戦国時代には尼子氏が中国地方を牛耳るようになり、出雲、隠岐、因幡、伯耆、備前、備中、美作、備後を束ねた。しかしその尼子氏も大内義隆により勢力をそがれ、大内義隆は周防、長門、安芸、備後、石見、豊前、筑前を束ねた。さらに大内義隆も家臣であった陶晴賢に謀反を起こされ自殺、その後毛利氏が勢力を伸ばし中国地方を制する戦国大名となった。
四国では河野氏が伊予を、細川氏が讃岐、阿波、土佐を守護として束ねていたが、阿波と讃岐は三好一族に攻めこまれ伊予と土佐は長曾我部氏により取られた。長曾我部はその後讃岐と阿波も手に入れたが、秀吉に攻められて土佐一国に押し戻された。

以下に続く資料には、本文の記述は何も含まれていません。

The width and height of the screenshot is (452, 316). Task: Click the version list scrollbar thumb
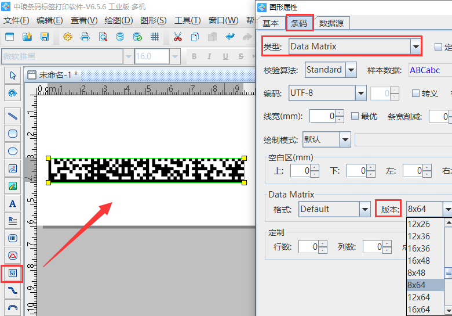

九州地方の守護大名は筑前と豊前が大内氏、肥前が少弐氏、筑後と豊後が大友氏、肥後が菊池氏、日向、薩摩、大隅が島津氏、そして対馬は宗氏であった。戦国時代には龍造寺氏が筑前と肥前を制圧、豊前は毛利氏に、肥後の菊池氏は大友氏に攻め滅ぼされた。龍造寺氏は分裂廃嫡の後に家臣の鍋島直茂に乗っ取られた。
東北地方の戦国大名は次の通り、南部、津軽、伊達、相馬、田村、岩城、留守。伊達氏は二階堂氏、三浦平氏の子孫会津の蘆名氏、二本松の畠山氏などを滅ぼした。留守氏も伊達一門となった。

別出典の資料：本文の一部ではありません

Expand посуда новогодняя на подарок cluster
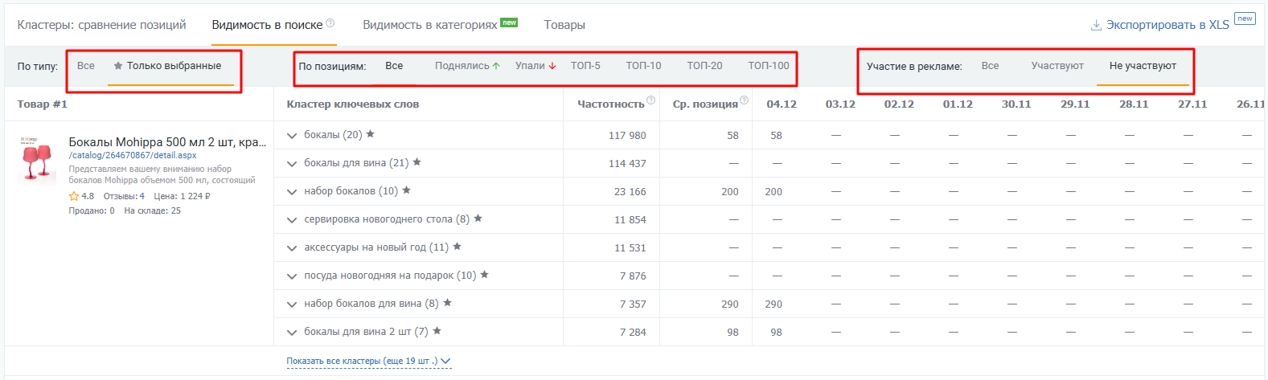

関東では山内上杉氏が武蔵、上野、伊豆、越後を束ねていたが、越後はその後長尾景虎こと上杉謙信のモノになった。小田原の北条氏は山内上杉氏から武蔵、上野、伊豆を奪い、千葉氏からは上総を、扇谷上杉氏からは相模を奪った。その後秀吉に滅ぼされたのは有名である。千葉氏の下総は安房の里見氏に奪われた。常陸の佐竹氏が徳川大名として生き残ったが、転封され秋田の大名で明治維新を迎え、奥羽列藩同盟には参加せず新政府軍として戦ったため明治維新後も生き残った。
国盗り物語やその他の小説で有名になった武田信玄、斎藤道三、織田信長、徳川家康などの戦いは有名である。信濃の小笠原氏は武田氏に攻められ、美濃の土岐氏は斎藤道三に、斯波氏は織田信長に尾張を取られ遠江を今川氏に取られた。今川氏は三河の細川氏、と吉良氏を攻めたが後に織田信長と徳川家康に攻め滅ぼされた。
こうしてまとめてみると内藤湖南の言うことがよくわかる。応仁の乱というのは日本をリセットしてしまったのだということだ。